Mapping this back to the keyboard input sequence, it can be interpreted as:

• 8 + Shift produces (
• Q + Shift produces Q
• 0 + Shift produces =
• w, i, n are typed directly
• + + Shift produces *
• 5 is typed directly

The most critical insight here is not about SHA1 itself. SHA1 is a one-way hash and cannot be directly “decrypted”. The real breakthrough comes from the side-channel information provided by the challenge: the keyboard fingerprints leak the candidate character set, the Shift key leaks case and symbol variants, and the post-login navigation operations can be excluded from the password characters. After these constraint reductions, hash cracking becomes a manageable exhaustive verification.

Summary#

This lab starts from simple encoding conversions and gradually progresses to XOR cryptanalysis and SHA1 password search. A few important takeaways:

• Encoding is not encryption. Before tackling a problem, clearly distinguish hex, Base64, and raw bytes.
• The security of XOR depends entirely on how the key is used.
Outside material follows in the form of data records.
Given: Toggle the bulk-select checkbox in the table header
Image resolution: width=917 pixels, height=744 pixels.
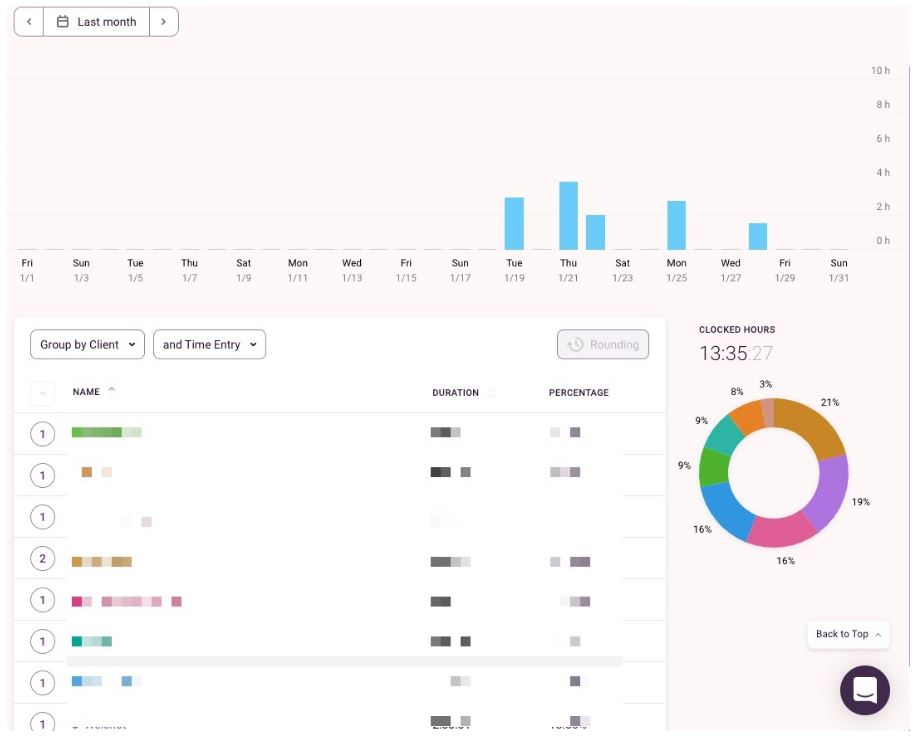Looking at the screenshot, I should tap(42, 392).
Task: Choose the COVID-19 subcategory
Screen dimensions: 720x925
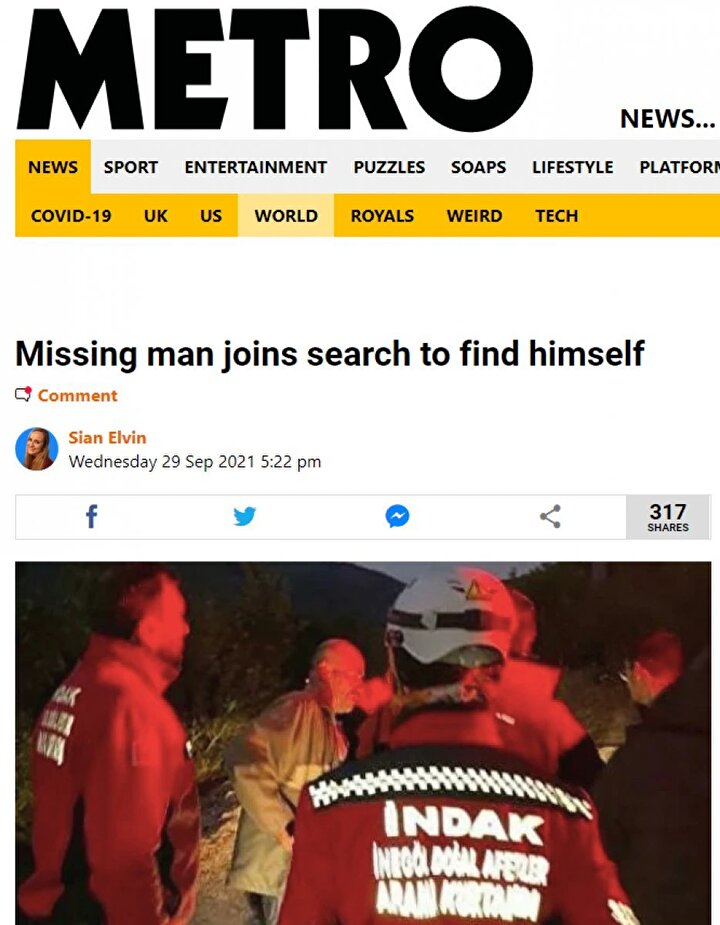Action: 71,216
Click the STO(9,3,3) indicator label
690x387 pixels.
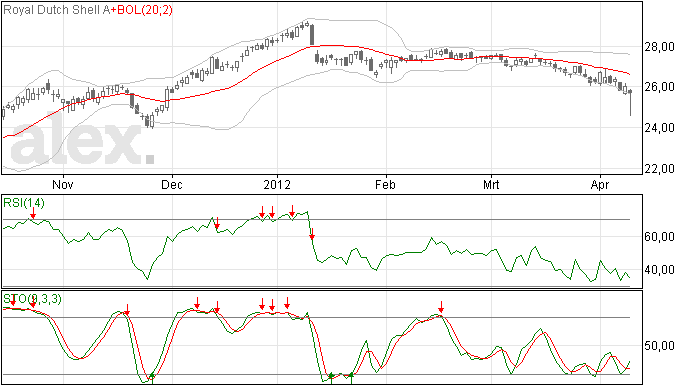pyautogui.click(x=32, y=299)
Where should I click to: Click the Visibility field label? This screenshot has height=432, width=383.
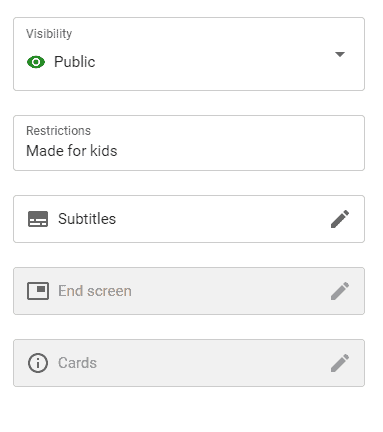tap(49, 34)
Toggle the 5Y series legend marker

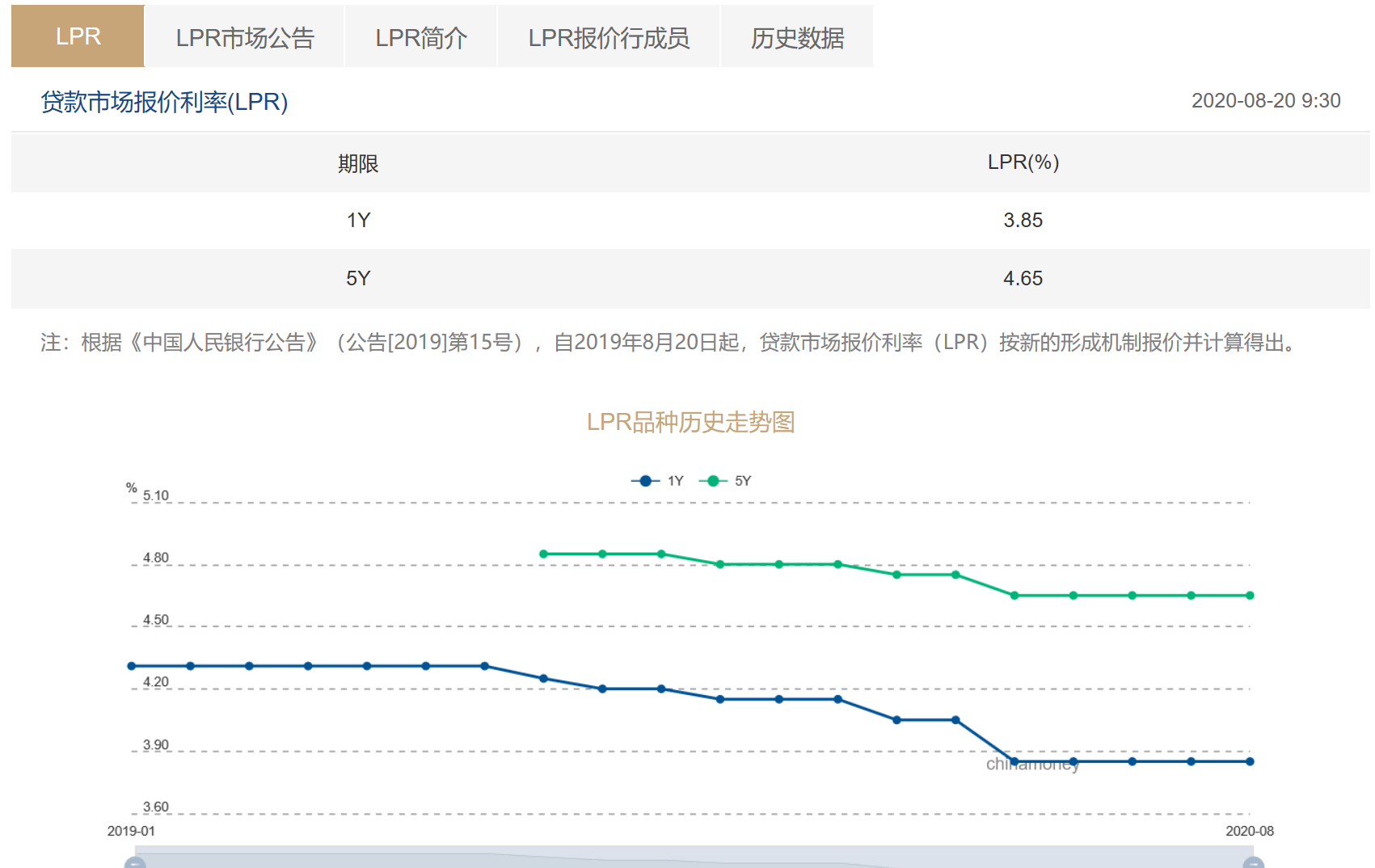[713, 481]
Single-byte XOR can be brute-forced directly; repeating-key XOR exposes a periodic structure.
• English frequency analysis, though simple, is highly effective for both single-byte XOR and repeating-key XOR.
• Hamming distance can estimate repeating-key length, but multiple candidates should be verified with a secondary check.
• Hashes cannot be reversed, but they can be verified against a sufficiently small candidate space.
• What truly reduces complexity is often not computational power, but how well you model the constraints given by the problem.

From this perspective, the modern cryptography lab is not just about implementing a particular algorithm. More importantly, it is about understanding how data representation, key structure, statistical features, and external information collectively affect the security of a system.